Besides the minutiae, it really is a fascinating book. Truman is unpopular, attacked from all sides. Many of FDR's inner circle want to draft Eisenhower to run as a Democrat, though Ike seemingly isn't interested. The Progressives and the Dixiecrats leave the party which seems to split the Democrat vote, though it actually probably saves Truman in many ways. Truman is free to make moves like integrating the army, while also casting away the Far Left.
Truman (we are told) is awful at giving prepared speeches, and desperate to win, goes across country often going off the cuff, which ends up being a strength, Dewey confident in victory does not get out into the heart of the country.
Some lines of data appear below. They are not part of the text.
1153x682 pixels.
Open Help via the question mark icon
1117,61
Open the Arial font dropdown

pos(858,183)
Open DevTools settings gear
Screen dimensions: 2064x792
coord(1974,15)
FDR's circle does come to embrace Truman at the 11th hour. Dewey concentrates on the states he lost in '44, and thus loses the ones he had won- the farm states of the Midwest. (Dewey defeats Bob Taft and Harold Stassen on his way to the nomination- though Stassen is now an inside joke- he was a very colorful and real contender)
Wallace expects ten million votes and is certainly an exciting sideshow, but never can turn it into more than one million votes. The Dixiecrats don't have a plan much more than winning just enough to throw the election into the House of Representatives. They are only able to have any success in the very deep south as some lifelong Democrats can't fully abandon the party, so Thurmond only carries four states, and Texas, Tennessee, Virginia, Florida and Georgia go to Truman (Though interestingly enough, if Dewey had won about 30,000 more votes in key areas, it would have been enough to keep everyone from the needed plurality.
Since it's Pietrusza, he includes a list of colorful characters from LBJ to Dashiell Hammett, Hubert Humphrey to Curtis LeMay, HL Mencken and Norman Mailer. Nixon and Norman Thomas and Walter Winchell.
I, of course, do strongly recommend the book with the caveat that sometimes this 400+ page book at times does feel like it is 400+ pages, but once again, very interesting and must-reading for election junkies.